▸ **Source material**:
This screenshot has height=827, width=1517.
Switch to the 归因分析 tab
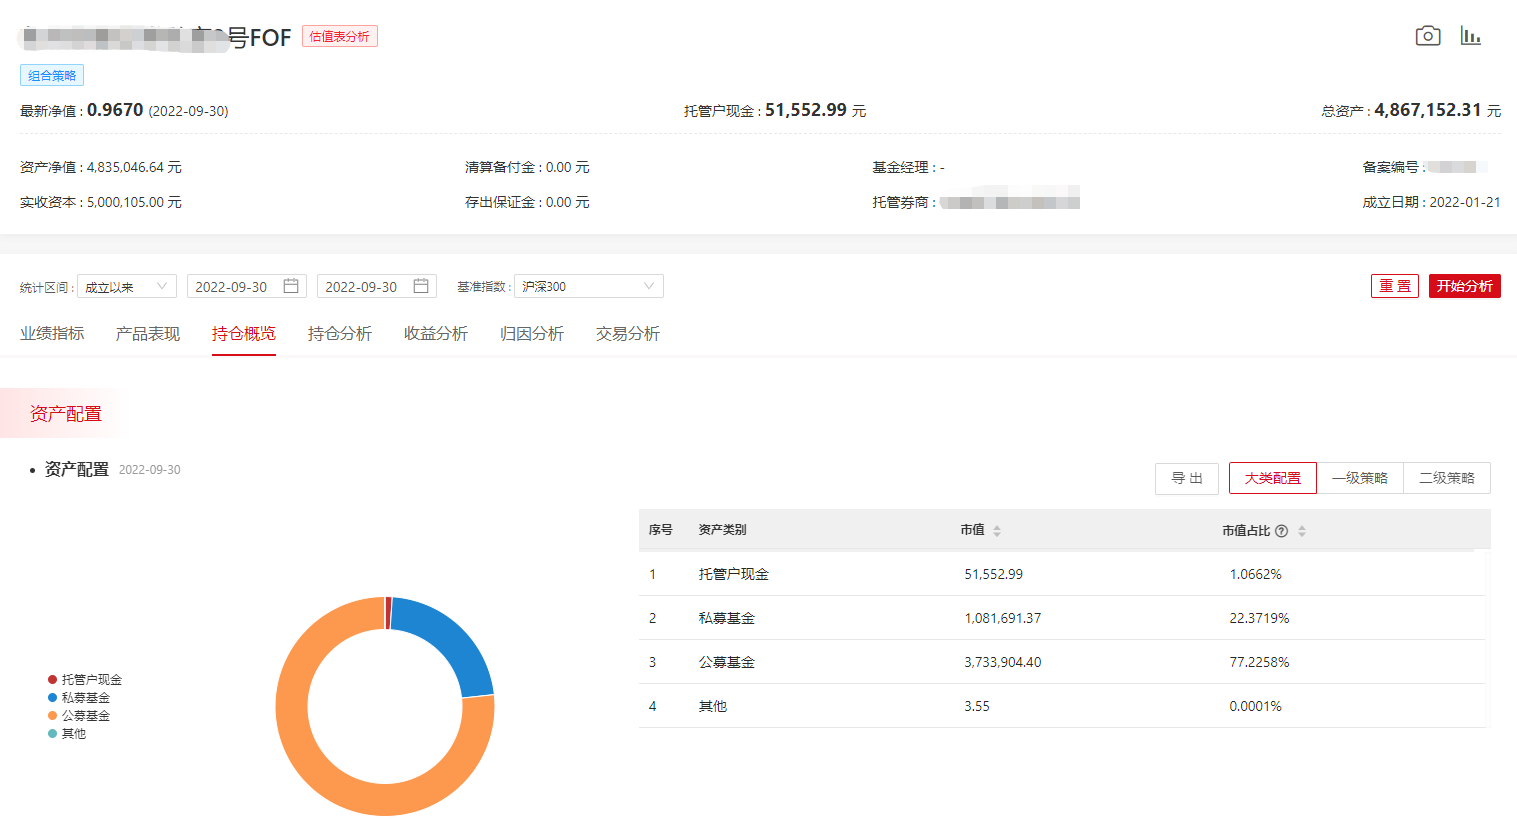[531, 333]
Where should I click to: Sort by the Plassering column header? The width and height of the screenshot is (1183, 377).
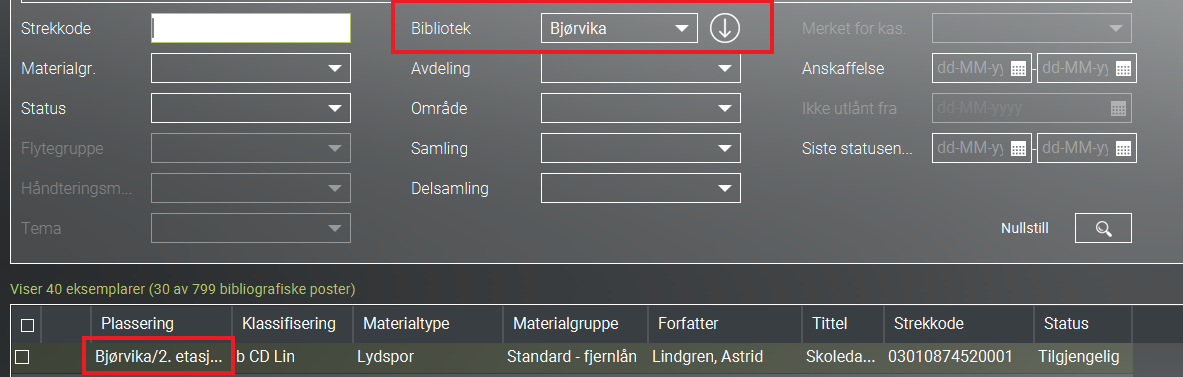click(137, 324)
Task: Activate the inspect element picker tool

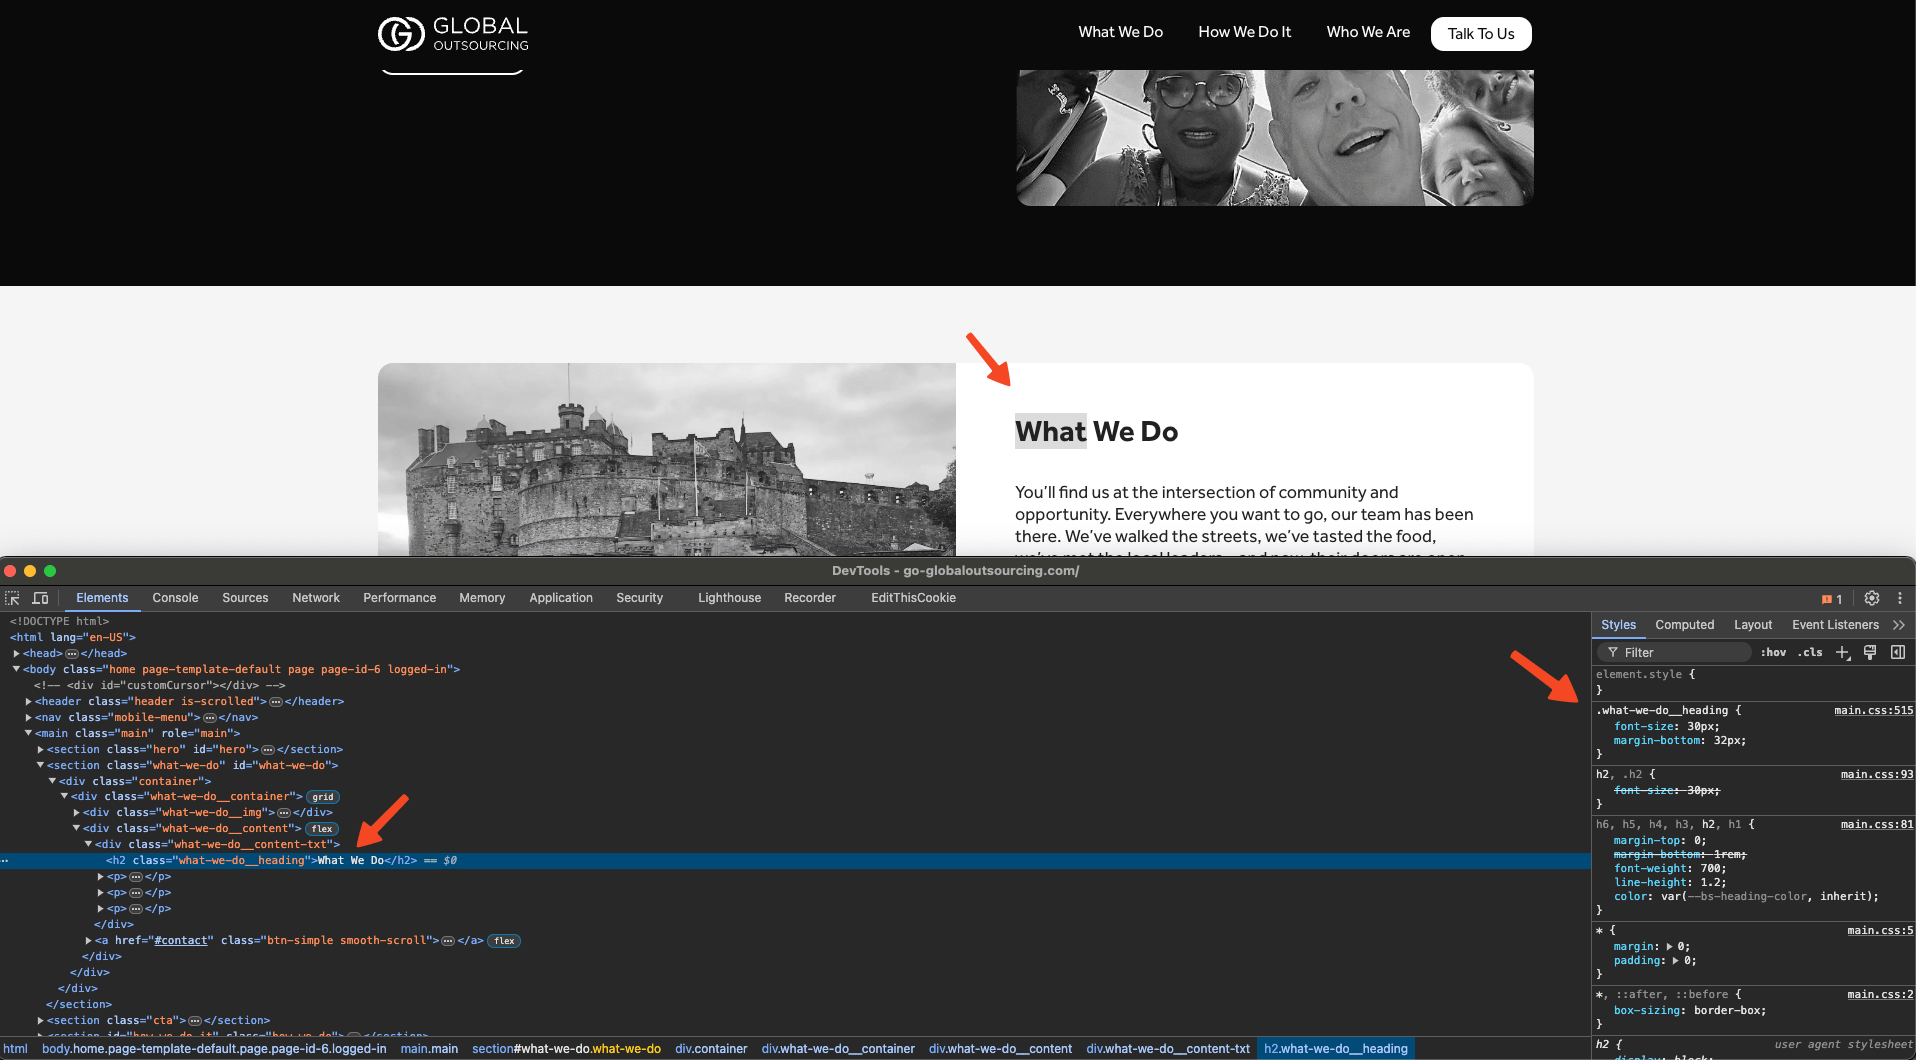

▸ **Work request**: From the line that contains "Switch to the 归因分析 tab" through the last line of the entries, transcribe every line exactly, leaving out the pictures.

▸ **Your response**:
Switch to the 归因分析 tab
[531, 333]
Where should I click to: Sort by the Plassering column header? The width and height of the screenshot is (1183, 377).
click(137, 324)
Task: Activate the inspect element picker tool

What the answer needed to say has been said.